- [TASK DESCRIPTION]
Update the material from the line with "You are a GUI" to the line with "[x=592, y=240]" by replacing "score" with "rating", and give those lines back with nothing else changed.

- [MATERIALS PROVIDED]
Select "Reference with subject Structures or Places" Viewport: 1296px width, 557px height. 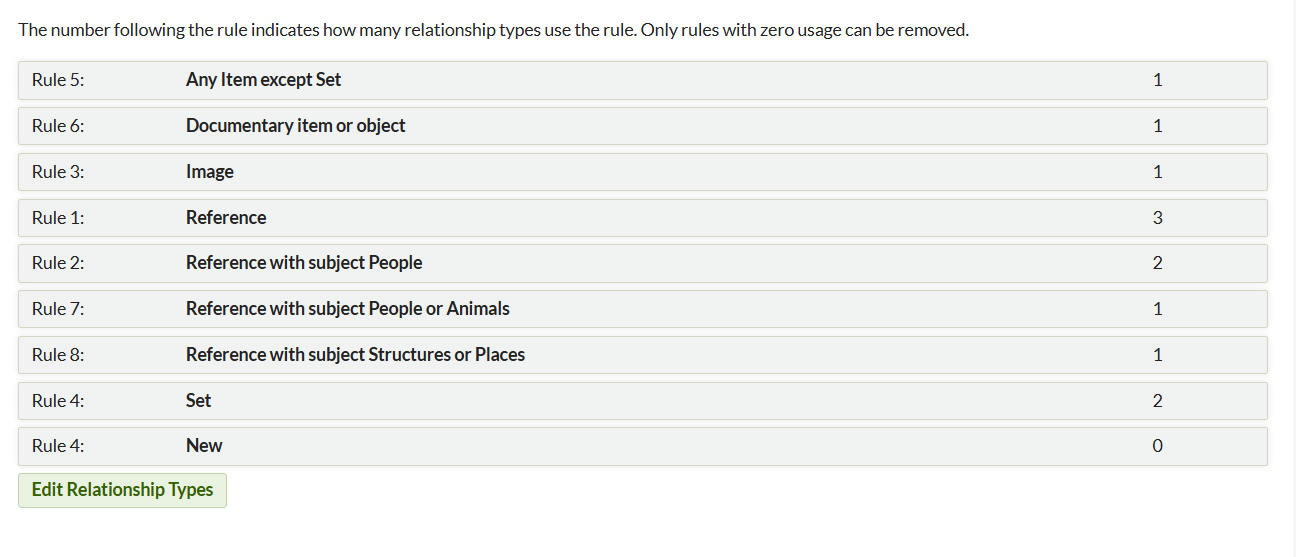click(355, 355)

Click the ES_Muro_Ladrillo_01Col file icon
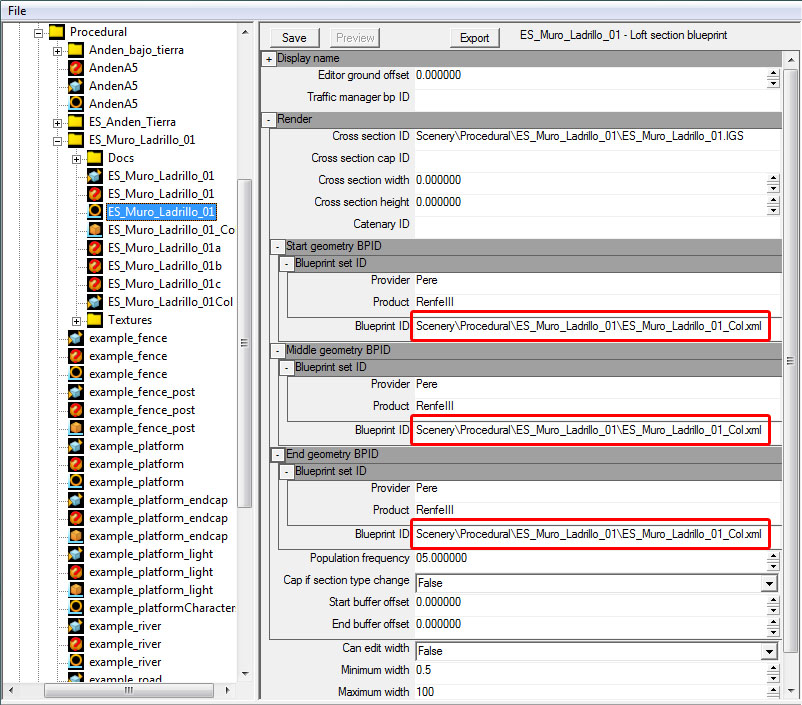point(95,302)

* * *

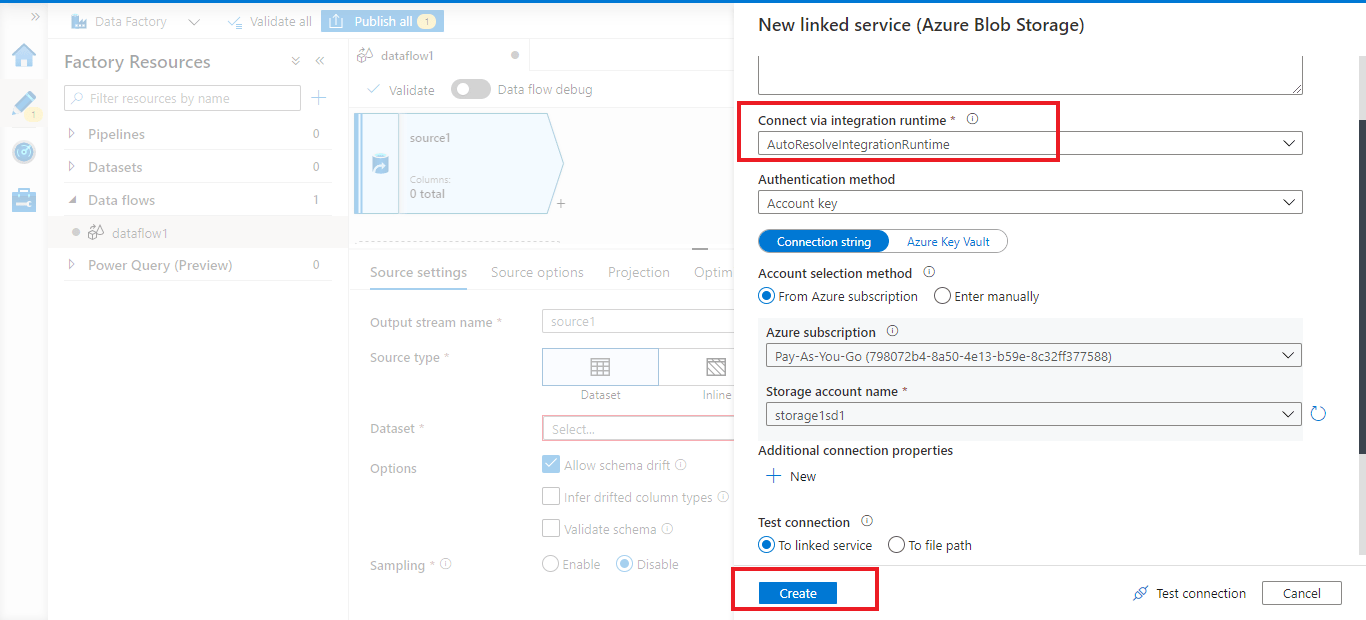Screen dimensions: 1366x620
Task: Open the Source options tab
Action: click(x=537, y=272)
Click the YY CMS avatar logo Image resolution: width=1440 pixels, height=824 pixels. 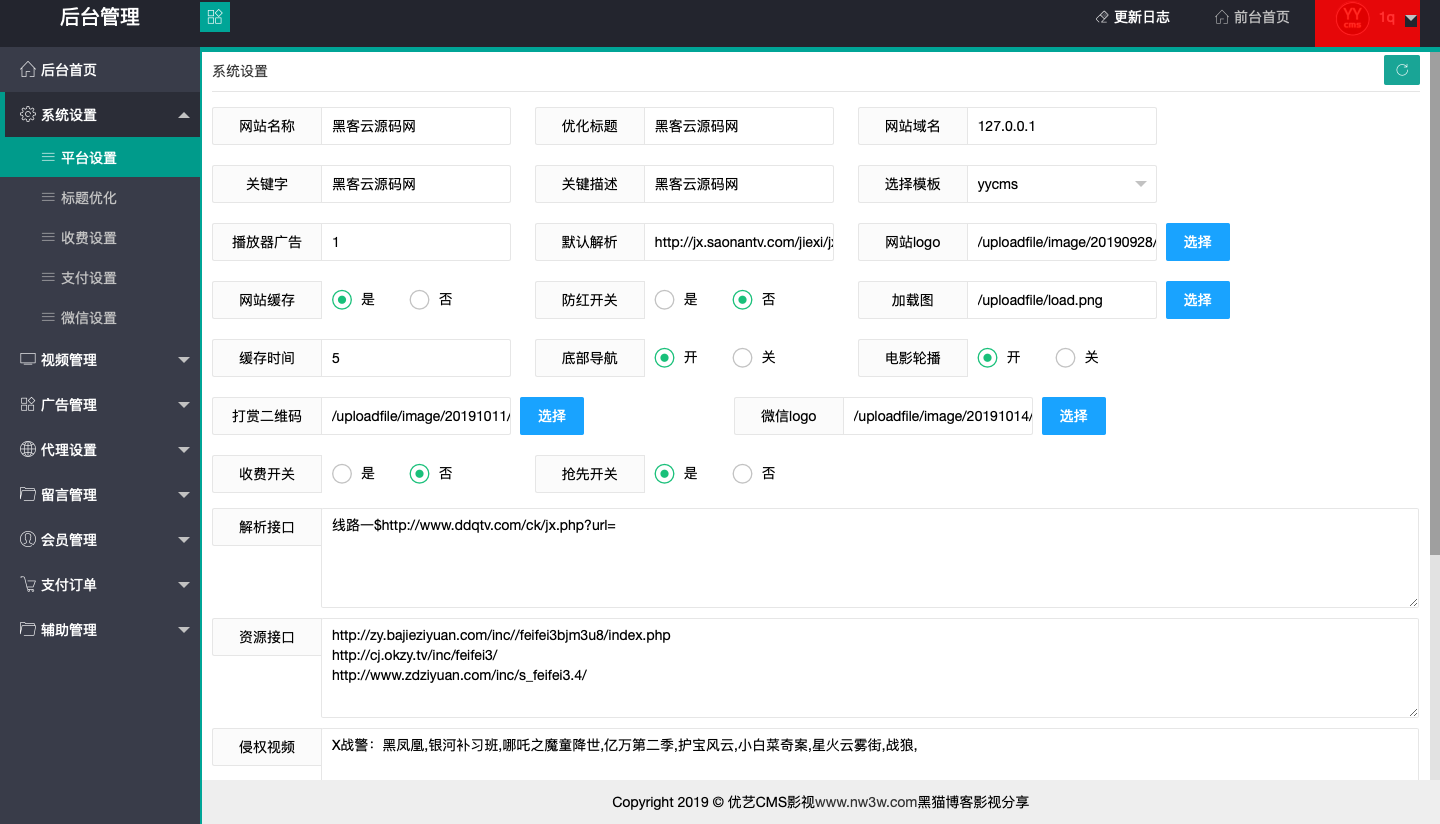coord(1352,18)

--

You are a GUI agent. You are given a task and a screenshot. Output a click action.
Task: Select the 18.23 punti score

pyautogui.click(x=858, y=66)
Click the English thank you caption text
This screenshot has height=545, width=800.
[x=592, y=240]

- [FINISHED EXERCISE]
You are a GUI agent. You are given a task and a screenshot. Output a click action.
Task: Select the 18.23 punti rating

pyautogui.click(x=858, y=66)
Click the English thank you caption text
This screenshot has height=545, width=800.
[x=592, y=240]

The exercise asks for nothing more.